When it comes to environmental compliance, responsible parties may opt to implement the minimally acceptable field campaigns to minimize costs. However, insurance companies need an unbiased understanding of the potential risks before issuing a policy. They need to be able to identify and quantify liabilities by minimizing ambiguity and by employing high quality data that can result in an informed decision with lasting effect. Insurers need to insulate themselves from the growing threat of vapor intrusion risks by securing temporally-resolved indoor air quality data that is not easily challenged. The EPA has clearly acknowledged that vapor intrusion conditions and policies change, and the traditional methods currently accepted for evaluating indoor air quality require more time to process than the acute TCE exposure duration of concern. As such, use of traditional methods are readily susceptible to legal challenges because they do not always represent exposure conditions, are not preventative, and can yield false negative and false positive results.
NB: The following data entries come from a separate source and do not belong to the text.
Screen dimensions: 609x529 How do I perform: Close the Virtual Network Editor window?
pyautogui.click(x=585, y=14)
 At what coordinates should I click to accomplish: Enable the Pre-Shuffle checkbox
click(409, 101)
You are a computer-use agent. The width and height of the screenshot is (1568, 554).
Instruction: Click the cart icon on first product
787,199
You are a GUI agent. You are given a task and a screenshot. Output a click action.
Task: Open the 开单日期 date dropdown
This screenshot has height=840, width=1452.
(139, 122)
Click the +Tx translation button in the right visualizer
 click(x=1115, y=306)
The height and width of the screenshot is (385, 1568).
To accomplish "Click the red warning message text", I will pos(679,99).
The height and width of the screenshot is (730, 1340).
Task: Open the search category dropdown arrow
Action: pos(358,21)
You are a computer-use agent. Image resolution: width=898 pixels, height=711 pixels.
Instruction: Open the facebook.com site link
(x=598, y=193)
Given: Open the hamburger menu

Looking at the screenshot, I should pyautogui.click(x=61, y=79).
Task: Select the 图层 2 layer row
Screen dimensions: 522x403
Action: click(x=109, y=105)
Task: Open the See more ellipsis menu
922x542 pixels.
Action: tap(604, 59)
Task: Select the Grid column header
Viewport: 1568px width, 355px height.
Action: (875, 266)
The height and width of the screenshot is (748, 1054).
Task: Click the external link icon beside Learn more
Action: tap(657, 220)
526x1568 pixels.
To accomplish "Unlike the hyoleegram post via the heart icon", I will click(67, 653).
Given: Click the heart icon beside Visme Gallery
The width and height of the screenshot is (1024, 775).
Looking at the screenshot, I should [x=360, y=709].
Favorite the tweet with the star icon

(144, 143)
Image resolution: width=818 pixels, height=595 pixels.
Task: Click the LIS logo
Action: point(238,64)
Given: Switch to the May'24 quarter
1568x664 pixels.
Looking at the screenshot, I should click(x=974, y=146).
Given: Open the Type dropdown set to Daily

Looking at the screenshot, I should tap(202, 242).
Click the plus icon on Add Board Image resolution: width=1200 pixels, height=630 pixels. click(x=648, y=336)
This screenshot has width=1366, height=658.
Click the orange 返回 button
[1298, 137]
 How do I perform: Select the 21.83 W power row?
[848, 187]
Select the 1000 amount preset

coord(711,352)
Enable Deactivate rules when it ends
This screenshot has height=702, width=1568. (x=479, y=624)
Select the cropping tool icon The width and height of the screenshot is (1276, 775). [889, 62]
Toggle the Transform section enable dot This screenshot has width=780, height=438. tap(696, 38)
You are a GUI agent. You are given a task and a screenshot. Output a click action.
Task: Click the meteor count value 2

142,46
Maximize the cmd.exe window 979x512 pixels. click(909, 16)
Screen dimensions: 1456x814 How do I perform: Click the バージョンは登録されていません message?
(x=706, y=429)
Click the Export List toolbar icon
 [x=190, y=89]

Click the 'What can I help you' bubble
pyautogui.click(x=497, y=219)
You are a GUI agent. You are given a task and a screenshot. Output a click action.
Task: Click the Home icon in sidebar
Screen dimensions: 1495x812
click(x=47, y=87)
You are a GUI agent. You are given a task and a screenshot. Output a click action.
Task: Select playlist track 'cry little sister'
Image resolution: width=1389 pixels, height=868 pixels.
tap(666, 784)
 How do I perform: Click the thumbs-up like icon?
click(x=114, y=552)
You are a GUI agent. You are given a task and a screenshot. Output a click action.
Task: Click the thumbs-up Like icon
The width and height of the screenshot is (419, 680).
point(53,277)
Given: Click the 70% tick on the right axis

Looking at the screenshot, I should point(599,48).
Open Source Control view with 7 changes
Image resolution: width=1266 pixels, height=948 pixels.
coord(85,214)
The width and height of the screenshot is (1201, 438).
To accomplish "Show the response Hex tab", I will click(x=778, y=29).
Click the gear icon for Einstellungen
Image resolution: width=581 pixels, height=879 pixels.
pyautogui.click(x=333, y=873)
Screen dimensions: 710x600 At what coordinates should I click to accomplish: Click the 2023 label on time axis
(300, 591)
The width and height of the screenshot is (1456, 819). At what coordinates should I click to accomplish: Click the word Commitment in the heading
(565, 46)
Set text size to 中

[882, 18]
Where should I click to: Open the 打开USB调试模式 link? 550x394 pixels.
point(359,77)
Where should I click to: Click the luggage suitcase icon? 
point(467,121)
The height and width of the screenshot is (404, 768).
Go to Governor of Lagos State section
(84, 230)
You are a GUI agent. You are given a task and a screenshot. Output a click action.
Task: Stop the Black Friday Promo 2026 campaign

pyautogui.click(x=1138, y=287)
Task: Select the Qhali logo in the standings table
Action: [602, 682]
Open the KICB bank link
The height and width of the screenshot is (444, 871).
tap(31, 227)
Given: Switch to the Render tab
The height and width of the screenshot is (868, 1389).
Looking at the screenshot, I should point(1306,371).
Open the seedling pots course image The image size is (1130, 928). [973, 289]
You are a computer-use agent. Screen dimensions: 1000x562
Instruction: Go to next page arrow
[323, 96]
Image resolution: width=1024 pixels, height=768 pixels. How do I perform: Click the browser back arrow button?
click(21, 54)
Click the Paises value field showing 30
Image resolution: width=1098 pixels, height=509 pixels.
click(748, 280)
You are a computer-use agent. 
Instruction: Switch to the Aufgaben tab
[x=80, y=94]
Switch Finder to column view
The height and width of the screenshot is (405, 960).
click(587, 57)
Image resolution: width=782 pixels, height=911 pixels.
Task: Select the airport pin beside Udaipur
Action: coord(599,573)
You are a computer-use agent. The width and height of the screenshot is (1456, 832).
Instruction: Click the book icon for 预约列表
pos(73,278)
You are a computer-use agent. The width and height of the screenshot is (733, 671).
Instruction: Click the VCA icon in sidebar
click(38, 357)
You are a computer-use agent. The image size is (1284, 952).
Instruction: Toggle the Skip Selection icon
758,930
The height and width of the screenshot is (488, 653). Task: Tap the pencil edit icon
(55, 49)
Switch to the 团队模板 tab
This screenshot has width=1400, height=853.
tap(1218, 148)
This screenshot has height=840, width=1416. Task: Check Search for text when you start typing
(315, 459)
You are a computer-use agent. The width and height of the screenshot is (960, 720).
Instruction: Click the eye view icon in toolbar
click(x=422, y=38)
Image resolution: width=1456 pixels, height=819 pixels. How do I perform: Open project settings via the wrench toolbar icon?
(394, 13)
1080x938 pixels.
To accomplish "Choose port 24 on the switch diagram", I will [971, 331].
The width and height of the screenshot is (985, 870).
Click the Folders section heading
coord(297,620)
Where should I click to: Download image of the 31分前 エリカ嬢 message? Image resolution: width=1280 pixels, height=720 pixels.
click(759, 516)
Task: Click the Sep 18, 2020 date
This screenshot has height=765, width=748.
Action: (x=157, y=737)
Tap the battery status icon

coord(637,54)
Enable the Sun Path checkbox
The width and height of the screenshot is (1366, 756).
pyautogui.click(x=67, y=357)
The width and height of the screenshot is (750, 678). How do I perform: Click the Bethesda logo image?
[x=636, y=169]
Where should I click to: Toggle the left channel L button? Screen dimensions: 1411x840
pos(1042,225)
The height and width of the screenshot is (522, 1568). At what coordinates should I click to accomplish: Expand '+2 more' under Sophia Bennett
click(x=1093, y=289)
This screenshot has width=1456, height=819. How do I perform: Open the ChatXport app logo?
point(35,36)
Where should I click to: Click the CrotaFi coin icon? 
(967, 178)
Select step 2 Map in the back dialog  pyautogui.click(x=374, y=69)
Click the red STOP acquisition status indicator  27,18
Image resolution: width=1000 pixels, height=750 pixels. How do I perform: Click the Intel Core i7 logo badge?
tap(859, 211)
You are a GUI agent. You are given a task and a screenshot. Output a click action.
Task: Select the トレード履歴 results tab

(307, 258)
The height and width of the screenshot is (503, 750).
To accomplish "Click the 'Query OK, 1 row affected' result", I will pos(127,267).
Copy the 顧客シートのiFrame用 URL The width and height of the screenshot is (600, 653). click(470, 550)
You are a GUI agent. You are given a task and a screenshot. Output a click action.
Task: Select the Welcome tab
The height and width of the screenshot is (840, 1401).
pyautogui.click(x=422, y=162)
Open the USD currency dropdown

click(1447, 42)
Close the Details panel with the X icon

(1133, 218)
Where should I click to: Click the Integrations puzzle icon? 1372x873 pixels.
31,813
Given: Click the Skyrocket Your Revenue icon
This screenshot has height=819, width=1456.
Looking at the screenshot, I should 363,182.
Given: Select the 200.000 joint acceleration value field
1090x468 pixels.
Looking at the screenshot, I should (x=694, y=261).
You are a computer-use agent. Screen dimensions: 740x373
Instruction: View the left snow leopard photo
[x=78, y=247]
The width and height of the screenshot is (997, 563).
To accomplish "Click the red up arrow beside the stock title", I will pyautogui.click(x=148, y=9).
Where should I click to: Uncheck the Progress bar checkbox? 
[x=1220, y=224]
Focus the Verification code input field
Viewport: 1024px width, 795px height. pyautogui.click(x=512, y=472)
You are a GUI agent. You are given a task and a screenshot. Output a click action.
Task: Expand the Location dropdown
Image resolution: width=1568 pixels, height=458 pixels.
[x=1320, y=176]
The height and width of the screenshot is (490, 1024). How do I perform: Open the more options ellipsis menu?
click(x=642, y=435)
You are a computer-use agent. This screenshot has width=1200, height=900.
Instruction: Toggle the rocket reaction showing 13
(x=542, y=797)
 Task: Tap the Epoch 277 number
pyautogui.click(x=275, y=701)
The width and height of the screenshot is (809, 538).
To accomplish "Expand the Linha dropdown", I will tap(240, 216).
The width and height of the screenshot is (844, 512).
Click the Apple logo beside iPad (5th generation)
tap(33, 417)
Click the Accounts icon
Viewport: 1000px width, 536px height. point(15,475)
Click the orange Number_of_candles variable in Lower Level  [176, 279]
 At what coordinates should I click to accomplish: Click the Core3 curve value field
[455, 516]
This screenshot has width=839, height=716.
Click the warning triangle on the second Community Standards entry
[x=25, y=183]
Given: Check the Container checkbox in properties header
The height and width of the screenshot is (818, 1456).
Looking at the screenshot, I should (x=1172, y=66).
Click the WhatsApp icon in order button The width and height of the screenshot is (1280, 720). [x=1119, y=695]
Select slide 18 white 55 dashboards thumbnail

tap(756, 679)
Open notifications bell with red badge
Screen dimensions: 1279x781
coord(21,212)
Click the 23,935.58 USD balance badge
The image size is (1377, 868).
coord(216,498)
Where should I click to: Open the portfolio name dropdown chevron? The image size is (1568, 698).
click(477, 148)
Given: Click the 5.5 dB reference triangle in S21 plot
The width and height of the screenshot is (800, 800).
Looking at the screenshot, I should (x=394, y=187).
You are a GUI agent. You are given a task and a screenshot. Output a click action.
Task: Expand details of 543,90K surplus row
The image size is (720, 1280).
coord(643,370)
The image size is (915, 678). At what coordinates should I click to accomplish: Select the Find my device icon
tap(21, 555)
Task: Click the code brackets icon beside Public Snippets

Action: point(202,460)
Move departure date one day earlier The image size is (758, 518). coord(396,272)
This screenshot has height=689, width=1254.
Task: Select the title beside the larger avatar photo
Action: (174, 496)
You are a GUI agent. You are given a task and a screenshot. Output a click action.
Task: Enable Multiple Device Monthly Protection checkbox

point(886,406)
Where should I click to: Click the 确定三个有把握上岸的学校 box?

As facility self-monitoring models become more common, it seems plausible that regulators will begin to shift their enforcement focus to facilities that avoid such transparency measures. Policyholders who invest in monitoring systems that automatically assess and report environmental conditions will benefit from simplified compliance costs and lower insurance premiums since their underwriting risk will be calculated outside the traditional risk pool. For policyholders that do experience a risk event such as a chemical spill, electronic monitoring can instantly alert stakeholders to enable rapid mitigation which limits costs and associated liabilities (including compliance costs). However, the value of real-time monitoring isn’t limited to risk management, perhaps of even more value is the accumulated data archive which can be analyzed by insurance companies to build a customer-specific risk profile. This approach is beneficial to both the policyholder and the carrier since it brings risk more in line with reality and reduces premiums and auditing costs.

Moving forward, we can expect that a growing number of insurance companies will turn to digital automation platforms to confirm, manage, and price risks, control losses, and reduce claims for environmental exposures. Companies that can harness the capabilities of these technologies will be better positioned to shape the direction of their business and compete in a rapidly changing marketplace.